═════ Records for this task ═════
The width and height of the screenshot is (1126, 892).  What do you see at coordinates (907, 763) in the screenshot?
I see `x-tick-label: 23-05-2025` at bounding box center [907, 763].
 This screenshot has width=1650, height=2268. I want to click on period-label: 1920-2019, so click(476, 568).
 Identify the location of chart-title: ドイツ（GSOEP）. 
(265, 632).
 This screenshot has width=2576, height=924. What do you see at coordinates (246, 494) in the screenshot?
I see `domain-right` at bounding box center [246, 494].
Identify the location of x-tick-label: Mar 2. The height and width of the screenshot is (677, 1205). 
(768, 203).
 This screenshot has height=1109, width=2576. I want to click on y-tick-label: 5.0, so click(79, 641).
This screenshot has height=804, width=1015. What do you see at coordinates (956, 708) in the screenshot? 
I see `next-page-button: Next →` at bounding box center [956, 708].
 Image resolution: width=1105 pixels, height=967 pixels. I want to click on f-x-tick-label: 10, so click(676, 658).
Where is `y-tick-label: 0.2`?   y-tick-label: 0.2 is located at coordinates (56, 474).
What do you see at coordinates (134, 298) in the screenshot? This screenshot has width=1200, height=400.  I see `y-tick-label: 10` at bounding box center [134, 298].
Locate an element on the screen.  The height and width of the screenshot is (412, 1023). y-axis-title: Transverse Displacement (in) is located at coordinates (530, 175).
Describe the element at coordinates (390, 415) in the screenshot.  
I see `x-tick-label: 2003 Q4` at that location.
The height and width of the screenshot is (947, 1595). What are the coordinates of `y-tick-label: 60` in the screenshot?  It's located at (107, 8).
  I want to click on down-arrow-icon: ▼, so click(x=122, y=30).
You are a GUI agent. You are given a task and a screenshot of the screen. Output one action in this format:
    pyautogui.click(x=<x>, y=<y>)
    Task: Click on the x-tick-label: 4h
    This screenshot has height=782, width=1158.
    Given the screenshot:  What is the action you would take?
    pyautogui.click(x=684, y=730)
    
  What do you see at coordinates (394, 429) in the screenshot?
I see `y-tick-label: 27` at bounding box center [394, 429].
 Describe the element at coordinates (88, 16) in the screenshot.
═════
▸ What you are asked to do: Copy the lines above word for word, with nothing changed or left out.

▸ Expected output:
The width and height of the screenshot is (1126, 892).  What do you see at coordinates (907, 763) in the screenshot?
I see `x-tick-label: 23-05-2025` at bounding box center [907, 763].
 This screenshot has width=1650, height=2268. I want to click on period-label: 1920-2019, so click(476, 568).
 Identify the location of chart-title: ドイツ（GSOEP）. 
(265, 632).
 This screenshot has width=2576, height=924. What do you see at coordinates (246, 494) in the screenshot?
I see `domain-right` at bounding box center [246, 494].
Identify the location of x-tick-label: Mar 2. The height and width of the screenshot is (677, 1205). 
(768, 203).
 This screenshot has height=1109, width=2576. I want to click on y-tick-label: 5.0, so click(79, 641).
This screenshot has height=804, width=1015. What do you see at coordinates (956, 708) in the screenshot? 
I see `next-page-button: Next →` at bounding box center [956, 708].
 Image resolution: width=1105 pixels, height=967 pixels. I want to click on f-x-tick-label: 10, so click(676, 658).
Where is `y-tick-label: 0.2`?   y-tick-label: 0.2 is located at coordinates (56, 474).
What do you see at coordinates (134, 298) in the screenshot? This screenshot has width=1200, height=400.  I see `y-tick-label: 10` at bounding box center [134, 298].
Locate an element on the screen.  The height and width of the screenshot is (412, 1023). y-axis-title: Transverse Displacement (in) is located at coordinates (530, 175).
Describe the element at coordinates (390, 415) in the screenshot.  
I see `x-tick-label: 2003 Q4` at that location.
The height and width of the screenshot is (947, 1595). What are the coordinates of `y-tick-label: 60` in the screenshot?  It's located at (107, 8).
  I want to click on down-arrow-icon: ▼, so click(x=122, y=30).
You are a GUI agent. You are given a task and a screenshot of the screen. Output one action in this format:
    pyautogui.click(x=<x>, y=<y>)
    Task: Click on the x-tick-label: 4h
    This screenshot has height=782, width=1158.
    Given the screenshot:  What is the action you would take?
    pyautogui.click(x=684, y=730)
    
  What do you see at coordinates (394, 429) in the screenshot?
I see `y-tick-label: 27` at bounding box center [394, 429].
 Describe the element at coordinates (88, 16) in the screenshot.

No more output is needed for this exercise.